▶ **Objective**
Can you retype the entries word for word, from the line containing "You are a computer-use agent. This" through the end of the entries, leaving the pictures out?

— begin —

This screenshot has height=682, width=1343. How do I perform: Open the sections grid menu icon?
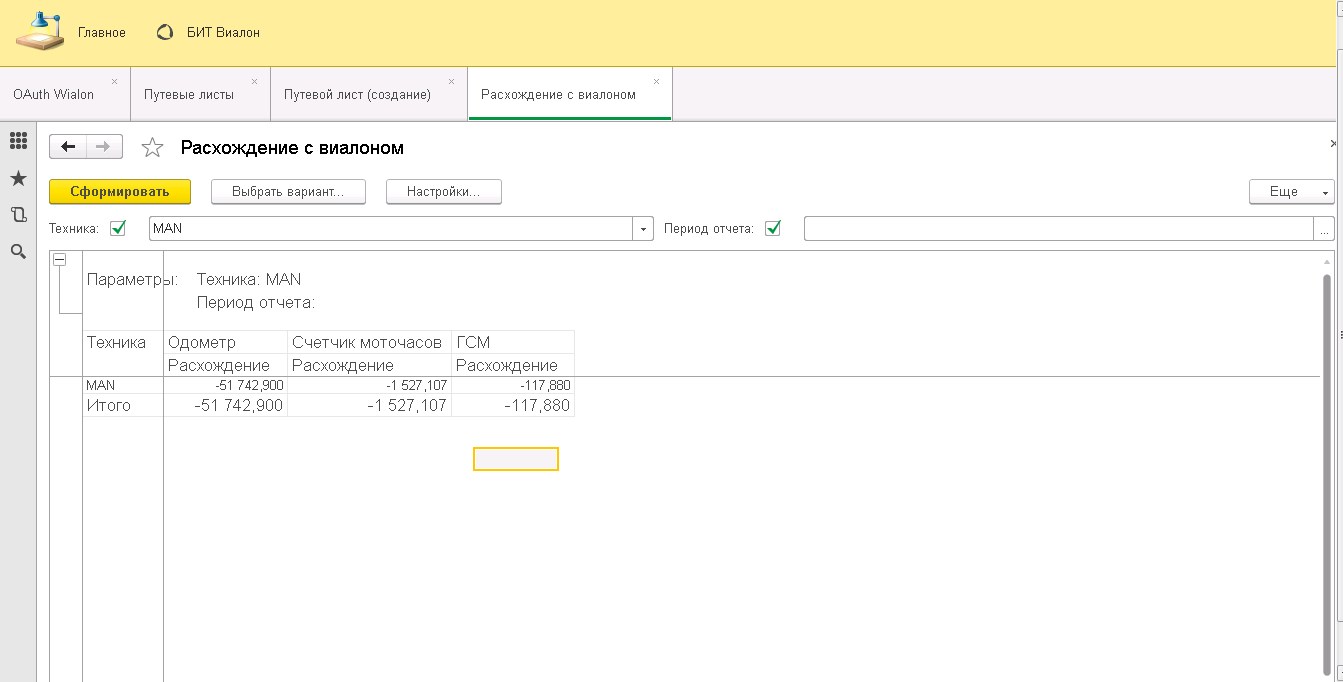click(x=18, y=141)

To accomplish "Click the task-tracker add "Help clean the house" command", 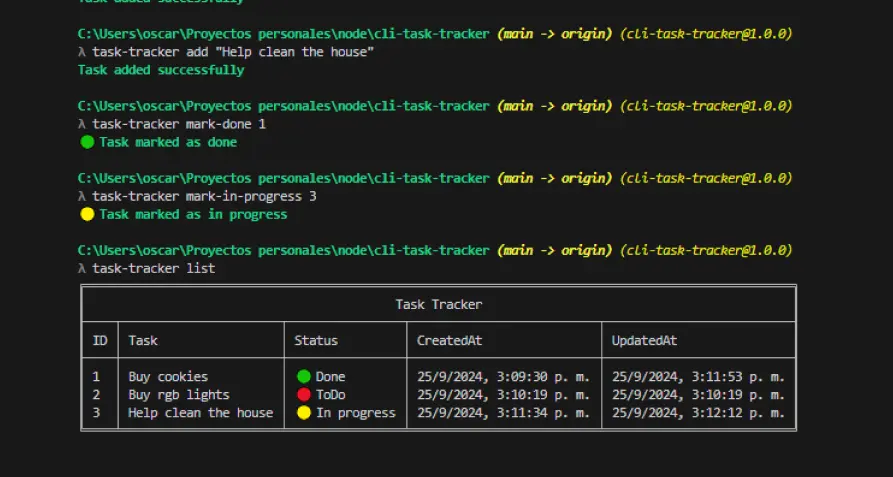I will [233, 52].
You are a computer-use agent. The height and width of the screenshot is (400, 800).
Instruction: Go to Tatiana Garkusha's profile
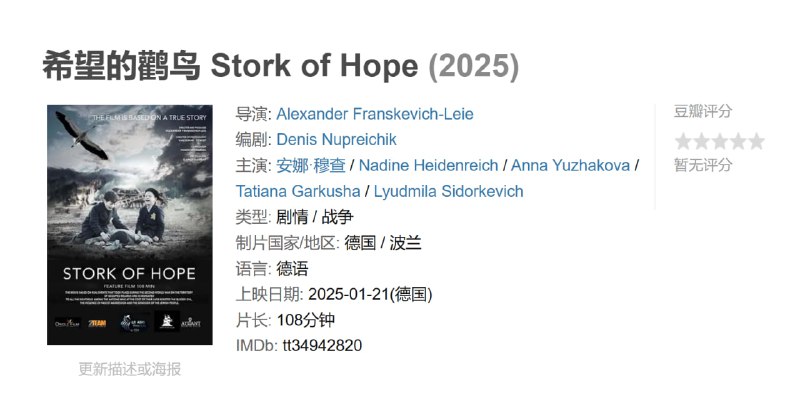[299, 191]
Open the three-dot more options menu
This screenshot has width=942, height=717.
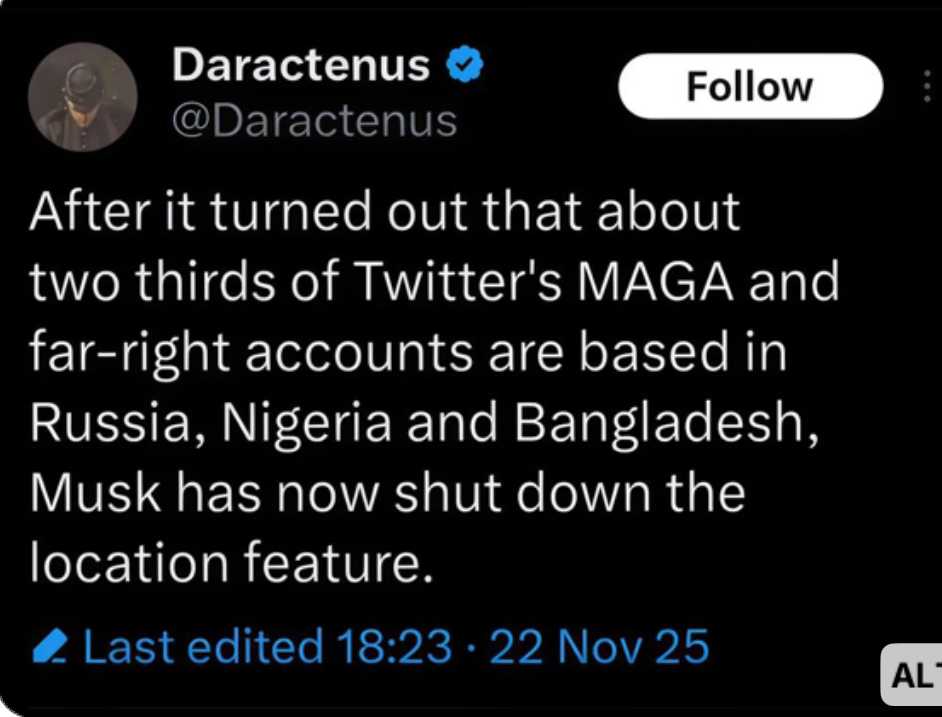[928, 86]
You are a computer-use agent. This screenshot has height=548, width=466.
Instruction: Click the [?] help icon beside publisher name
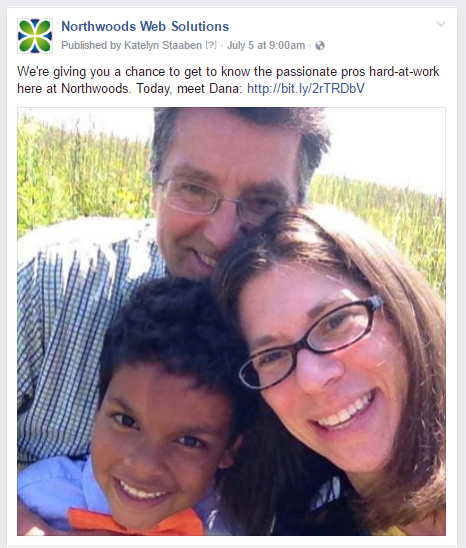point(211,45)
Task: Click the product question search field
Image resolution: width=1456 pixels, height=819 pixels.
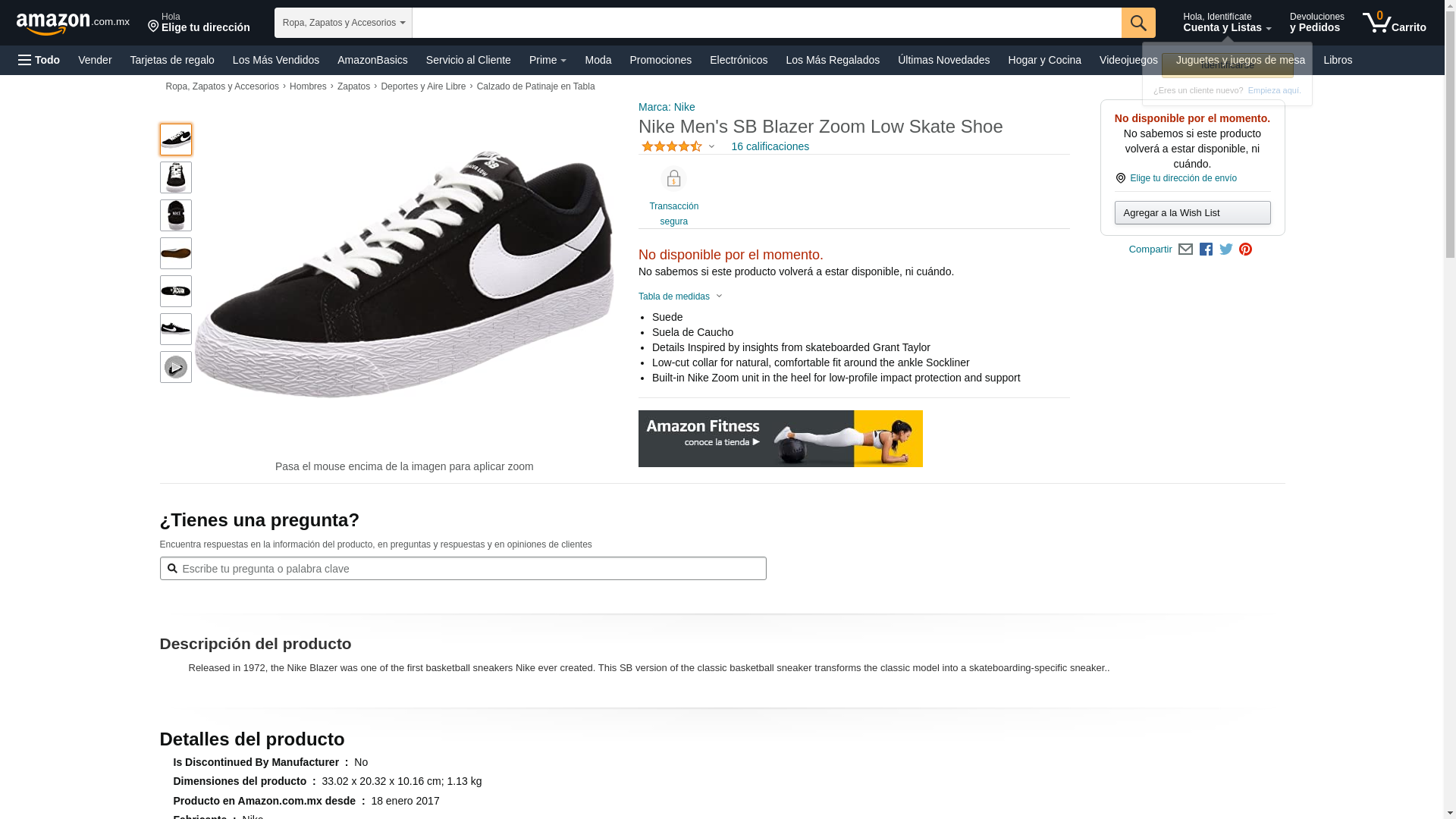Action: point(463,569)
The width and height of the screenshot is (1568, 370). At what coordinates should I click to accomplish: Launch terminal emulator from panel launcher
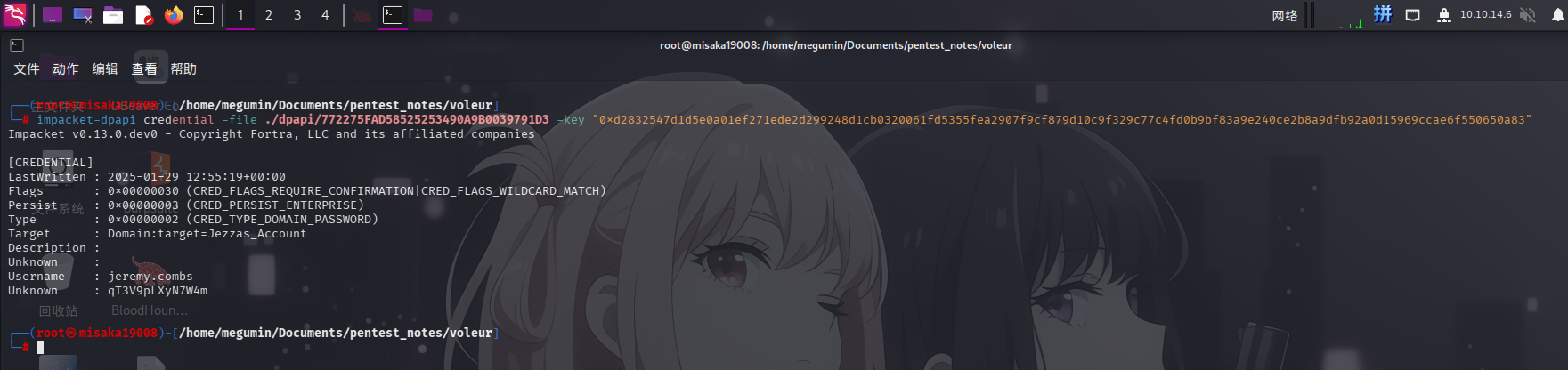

— end —

▶ **Solution to this problem**
You are a computer-use agent. This screenshot has height=548, width=466.
Instruction: Click the [?] help icon beside publisher name
point(211,45)
Task: Click the product question search field
Image resolution: width=1456 pixels, height=819 pixels.
Action: point(463,569)
The width and height of the screenshot is (1568, 370). At what coordinates should I click to accomplish: Launch terminal emulator from panel launcher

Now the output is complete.